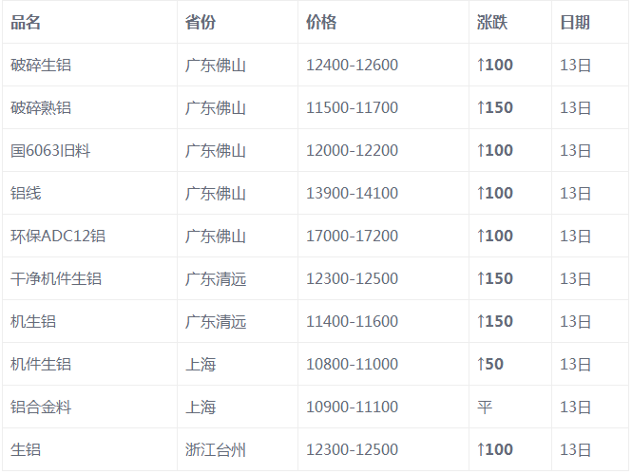
Task: Click the rise arrow in the 铝线 row
Action: pos(481,194)
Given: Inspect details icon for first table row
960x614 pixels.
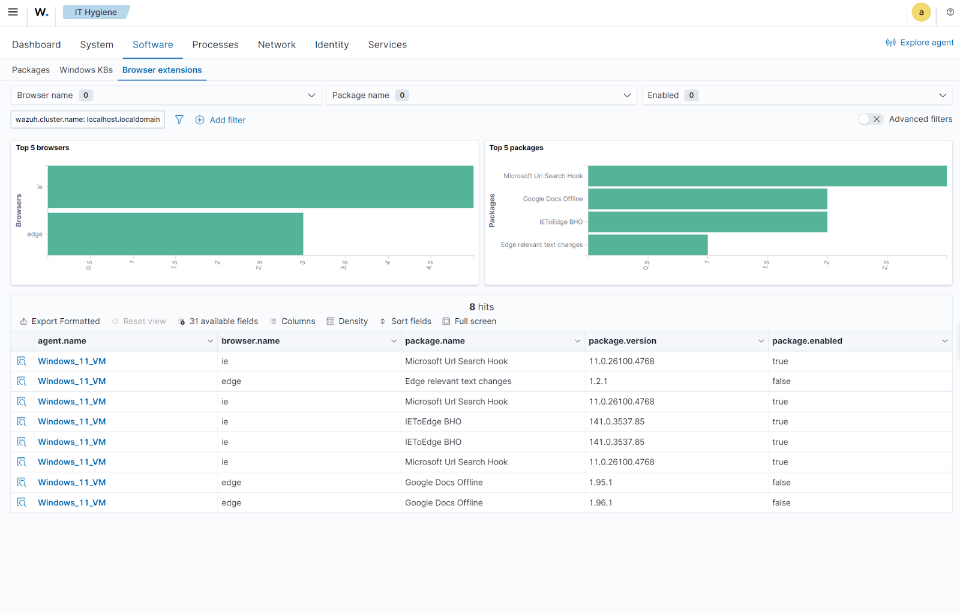Looking at the screenshot, I should [x=22, y=361].
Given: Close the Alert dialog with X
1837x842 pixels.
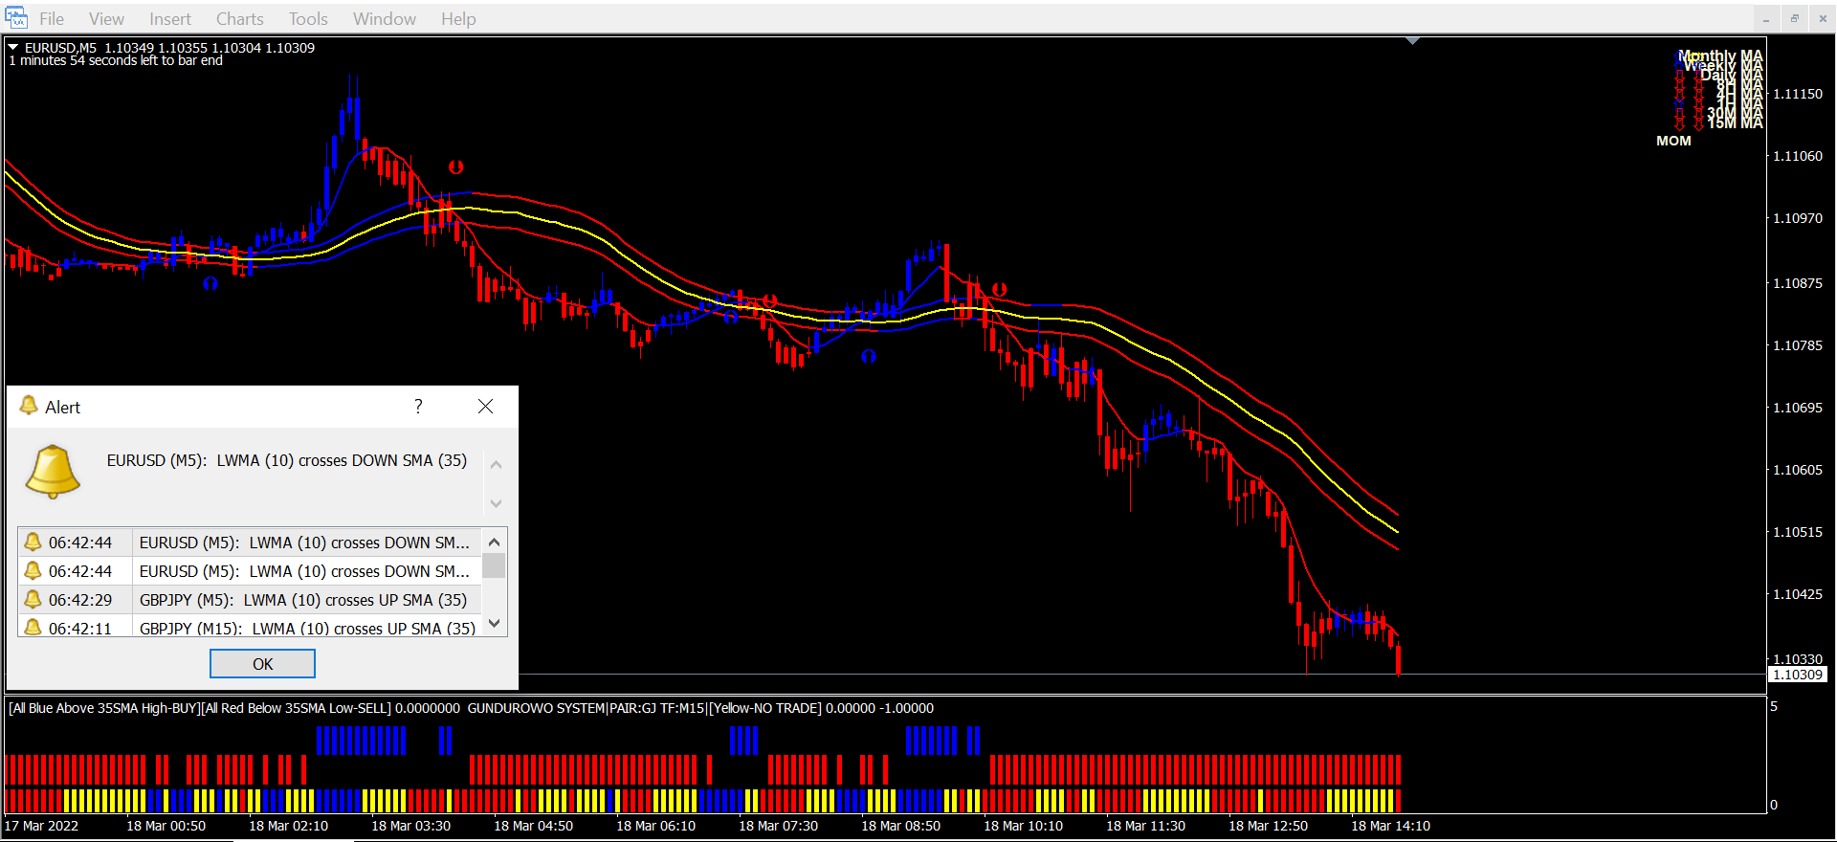Looking at the screenshot, I should pyautogui.click(x=485, y=407).
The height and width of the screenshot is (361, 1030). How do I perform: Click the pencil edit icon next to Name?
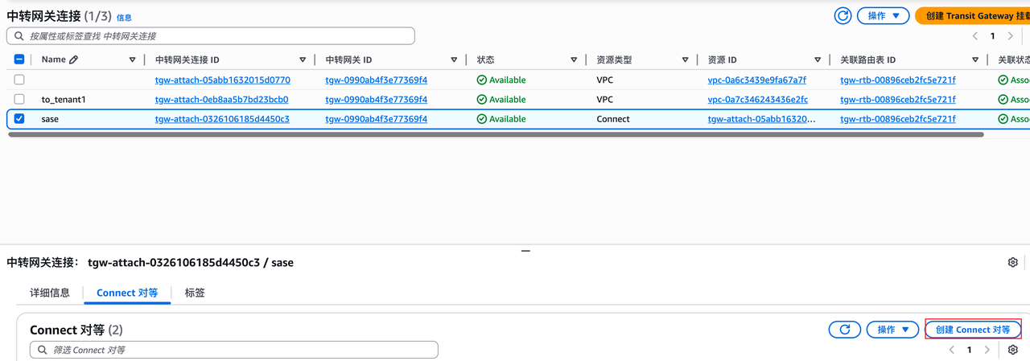pos(74,60)
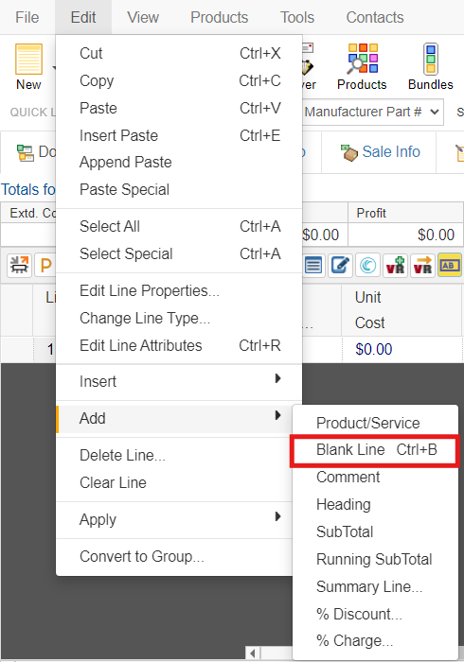Screen dimensions: 464x662
Task: Click the $0.00 Unit Cost cell link
Action: click(x=373, y=349)
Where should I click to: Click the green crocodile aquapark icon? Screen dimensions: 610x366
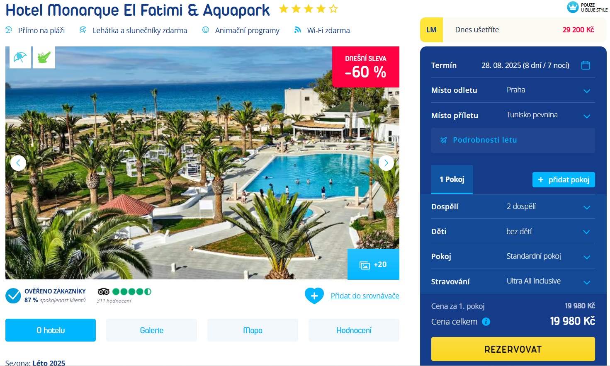click(x=44, y=57)
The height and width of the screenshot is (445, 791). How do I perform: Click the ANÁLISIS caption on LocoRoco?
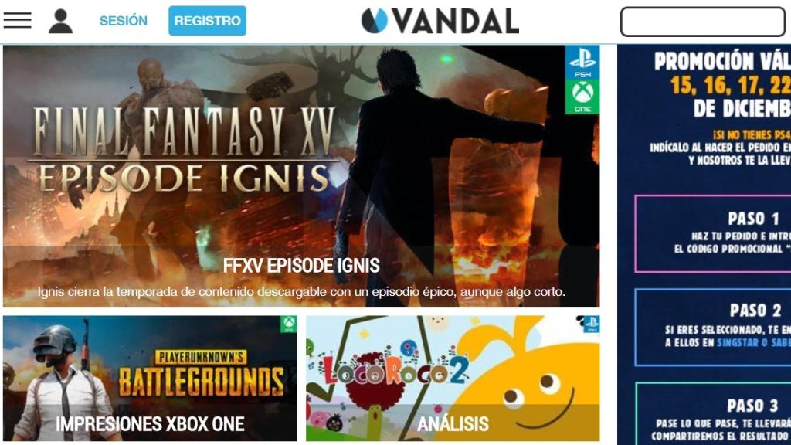coord(453,424)
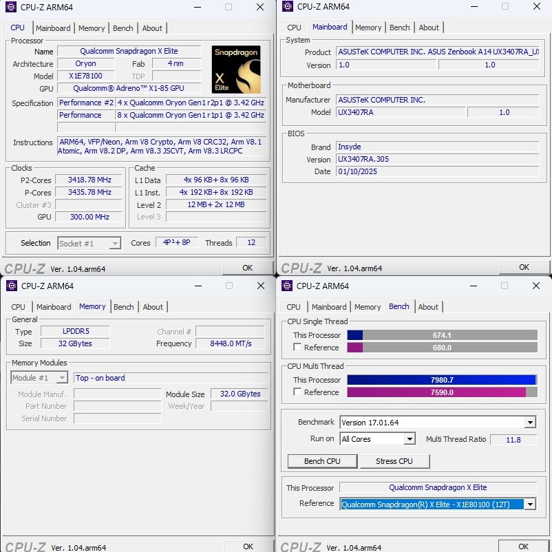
········
### DIRECTIONS
Please give all the material above again with "pixels" substituted by "px" and everything else unchanged, and leave out the pictures.

### EXERCISE ANSWER
Task: Click the rise arrow in the 铝线 row
Action: pos(481,194)
Given: Inspect details icon for first table row
960x614 px.
Looking at the screenshot, I should [x=22, y=361].
Given: Close the Alert dialog with X
1837x842 px.
Looking at the screenshot, I should pyautogui.click(x=485, y=407).
The height and width of the screenshot is (361, 1030). How do I perform: Click the pencil edit icon next to Name?
pos(74,60)
Screen dimensions: 464x662
Task: Click the $0.00 Unit Cost cell link
Action: click(x=373, y=349)
Where should I click to: Click the green crocodile aquapark icon? Screen dimensions: 610x366
click(x=44, y=57)
The height and width of the screenshot is (445, 791). How do I perform: Click the ANÁLISIS caption on LocoRoco?
coord(453,424)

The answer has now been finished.